あらかじめ多様な避難者に配慮のある設備や備品が用意されており、リーダーの指示のもと、シナリオAと比べてすみやかに避難所内の生活スペースが整備される。

〔シナリオBに設定された2つのゴール〕
①一人ひとりのニーズを把握するため避難者名簿を作成し直す
②ニーズ別に仕分けられた物資の配布や、QOLに配慮された備品を搬入して避難スペースを目的別に区分し、就寝の準備を行う

(写真左)帰宅困難者に提供された夕食、(写真右)組み立てられた段ボールの簡易ベッドで寝心地を試す

グループ分けがされ、グループごとの責任者が決められて名簿の作成が行われる。項目は、①名前、②性別、③年齢、④健康状態、⑤帰宅のメドなどに分けられる。リーダーが決められ、作業も比較的順調だ。シナリオAの経験もここでは活かされているようだ。シナリオAで混乱を経験済みのためか、やや緊張感に欠ける場面も。

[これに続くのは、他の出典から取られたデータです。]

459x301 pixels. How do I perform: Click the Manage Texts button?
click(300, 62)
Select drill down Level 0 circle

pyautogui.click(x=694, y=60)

寝袋や女性、乳児、高齢者に配慮された避難者用グッズなどの物資が配布され、就寝場所づくりが始まる。

○初日の振り返り
村野淳子さん(大分県社会福祉協議会)

防災のプロである村野さん

シナリオAでは混乱が目立ちました。避難所の責任者が右往左往するのではなく、班長さんを決めて役割分担を行い、班長さんに情報を吸い上げさせて全体像を把握できればもう少しきちんとした対応ができたはずです。それからスペースの配置も早めに手配し、重篤な被災者から順番に手当をしていれば、混乱も最小限に抑えられた可能性があります。備品管理も速やかに行い、被災者に発信できればよかったと思います。